▶ _EXERCISE INPUT_
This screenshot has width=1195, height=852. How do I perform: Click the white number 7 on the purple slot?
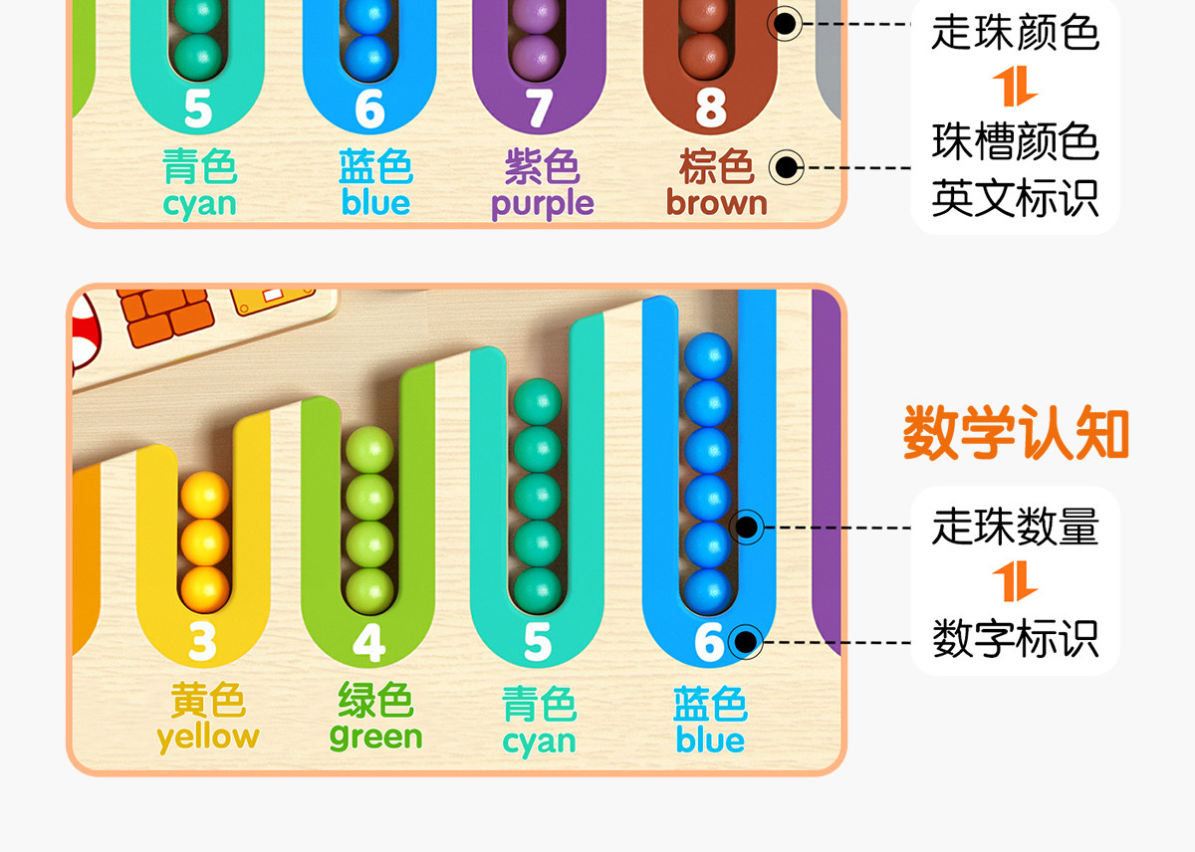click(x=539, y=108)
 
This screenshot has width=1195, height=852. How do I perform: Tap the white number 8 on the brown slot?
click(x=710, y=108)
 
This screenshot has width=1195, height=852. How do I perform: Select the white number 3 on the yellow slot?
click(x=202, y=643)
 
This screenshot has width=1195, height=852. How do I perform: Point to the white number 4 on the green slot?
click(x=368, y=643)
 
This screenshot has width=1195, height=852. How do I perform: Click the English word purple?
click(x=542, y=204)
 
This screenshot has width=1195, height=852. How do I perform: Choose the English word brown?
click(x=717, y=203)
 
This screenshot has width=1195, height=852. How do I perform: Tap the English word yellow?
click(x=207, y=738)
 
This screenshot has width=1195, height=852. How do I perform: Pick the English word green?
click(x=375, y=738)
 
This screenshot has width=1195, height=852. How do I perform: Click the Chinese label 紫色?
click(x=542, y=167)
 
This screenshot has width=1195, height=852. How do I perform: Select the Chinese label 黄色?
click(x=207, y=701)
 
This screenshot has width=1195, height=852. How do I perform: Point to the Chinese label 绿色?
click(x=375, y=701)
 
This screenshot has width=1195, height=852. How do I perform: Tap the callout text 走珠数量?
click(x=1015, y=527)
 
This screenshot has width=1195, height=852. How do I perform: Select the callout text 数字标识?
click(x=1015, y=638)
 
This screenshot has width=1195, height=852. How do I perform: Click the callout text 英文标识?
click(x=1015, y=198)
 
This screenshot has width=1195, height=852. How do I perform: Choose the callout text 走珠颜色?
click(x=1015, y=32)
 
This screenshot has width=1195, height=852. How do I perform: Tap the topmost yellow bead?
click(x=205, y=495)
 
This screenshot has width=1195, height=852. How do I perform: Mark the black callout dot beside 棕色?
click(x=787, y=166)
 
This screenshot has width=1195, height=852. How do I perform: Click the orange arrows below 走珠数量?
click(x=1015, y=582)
* * *
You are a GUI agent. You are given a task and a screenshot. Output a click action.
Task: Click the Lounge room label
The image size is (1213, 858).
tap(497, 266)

▶ _WORK TO COMPLETE_
Reproduce the stretch of records from the line containing "Chinese label 黄色?" through the line containing "click(x=1015, y=527)", substituting "callout caption" for "callout text" and leaving everything else unchanged.

▶ _SOLUTION TO THE PROBLEM_
This screenshot has width=1195, height=852. How do I perform: Select the Chinese label 黄色?
click(x=207, y=701)
 
This screenshot has width=1195, height=852. How do I perform: Point to the Chinese label 绿色?
click(x=375, y=701)
 
This screenshot has width=1195, height=852. How do I perform: Tap the callout caption 走珠数量?
click(x=1015, y=527)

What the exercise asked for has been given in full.